陈黄皮深吸一口气,又道:“金角银角,你们的速度还能再快一点吗,那灰雾里好像真有东西要出来了。”
“黄皮爹,这已经是最快的速度了。”
“好,我知道了。”
陈黄皮不再催促金角银角。
而是伸手一握,便将洞虚神剑抓在了手里。
先不提那灰雾里的未知存在,光说眼下这灰雾潮汐爆发,便不知道会有多少可怕的邪异从里面出来。

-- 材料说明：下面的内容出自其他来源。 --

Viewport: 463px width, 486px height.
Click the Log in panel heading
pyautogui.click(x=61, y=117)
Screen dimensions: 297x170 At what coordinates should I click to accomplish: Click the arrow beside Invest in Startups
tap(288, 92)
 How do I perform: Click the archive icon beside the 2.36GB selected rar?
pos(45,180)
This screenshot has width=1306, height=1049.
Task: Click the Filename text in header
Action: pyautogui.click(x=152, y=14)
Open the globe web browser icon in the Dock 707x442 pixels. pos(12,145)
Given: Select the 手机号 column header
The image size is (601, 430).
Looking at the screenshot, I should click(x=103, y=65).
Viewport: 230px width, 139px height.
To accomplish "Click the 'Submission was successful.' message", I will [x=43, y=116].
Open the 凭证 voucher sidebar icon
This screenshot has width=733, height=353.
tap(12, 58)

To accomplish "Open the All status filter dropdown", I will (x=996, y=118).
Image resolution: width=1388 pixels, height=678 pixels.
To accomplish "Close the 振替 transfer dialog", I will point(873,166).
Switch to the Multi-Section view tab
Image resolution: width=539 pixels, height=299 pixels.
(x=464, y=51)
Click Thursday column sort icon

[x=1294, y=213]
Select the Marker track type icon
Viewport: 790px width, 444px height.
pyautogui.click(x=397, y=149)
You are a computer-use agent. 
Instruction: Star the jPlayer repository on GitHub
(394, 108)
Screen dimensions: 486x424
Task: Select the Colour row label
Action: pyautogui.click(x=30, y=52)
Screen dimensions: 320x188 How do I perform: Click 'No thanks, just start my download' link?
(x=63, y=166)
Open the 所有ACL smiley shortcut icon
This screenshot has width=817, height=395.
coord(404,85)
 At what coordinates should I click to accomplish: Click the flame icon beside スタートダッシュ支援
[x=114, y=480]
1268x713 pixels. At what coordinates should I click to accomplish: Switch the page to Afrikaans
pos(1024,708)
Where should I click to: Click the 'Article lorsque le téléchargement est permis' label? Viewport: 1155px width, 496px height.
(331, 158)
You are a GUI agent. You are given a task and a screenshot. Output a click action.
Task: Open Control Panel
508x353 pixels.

那些邪异,有的是仙人,有的则是堪比真仙的法宝,还有一些就是真仙。
一两个陈黄皮还能应付的过来。
但若是多起来,他也只能望风而逃。
“还好那太墟神灵的面具我到了大乾就没用过。”
陈黄皮低声道:“真要是出了事,我便戴上那面具,杀出一条生路不难。”
但话音刚落。
一声残忍的咆哮声便从那灰雾之中响了起来。
这咆哮声响彻天地。
周遭的灰雾都在这一刻被生生震散。
一个个可怕的邪异疯了似得冲了出来,慌不择路,真就是逃命一样的向着陈黄皮的方向冲了过去。
而在那灰雾的深处。
陈黄皮看到了一个身影。
一个戴着草帽,浑身散发着不祥、灾厄、混乱气息的身影。
那身影抓着一个形如大印,印上有人脸的邪异,张开血盆大口,细密如锯齿的牙齿将其一点一点的咬碎,那大印不停的颤抖,发出痛苦的哀嚎。
近乎于道……
陈黄皮只感觉头皮发麻。
黄铜油灯更是眼前一黑。
金角银角则腿都软了,差点当场跪在地上。
那身影睁着一双血红的邪恶眼睛,死死的盯着陈黄皮,舔着细长如剑的舌头,狞笑道:“你的身上,有那孩子的味道!!!!”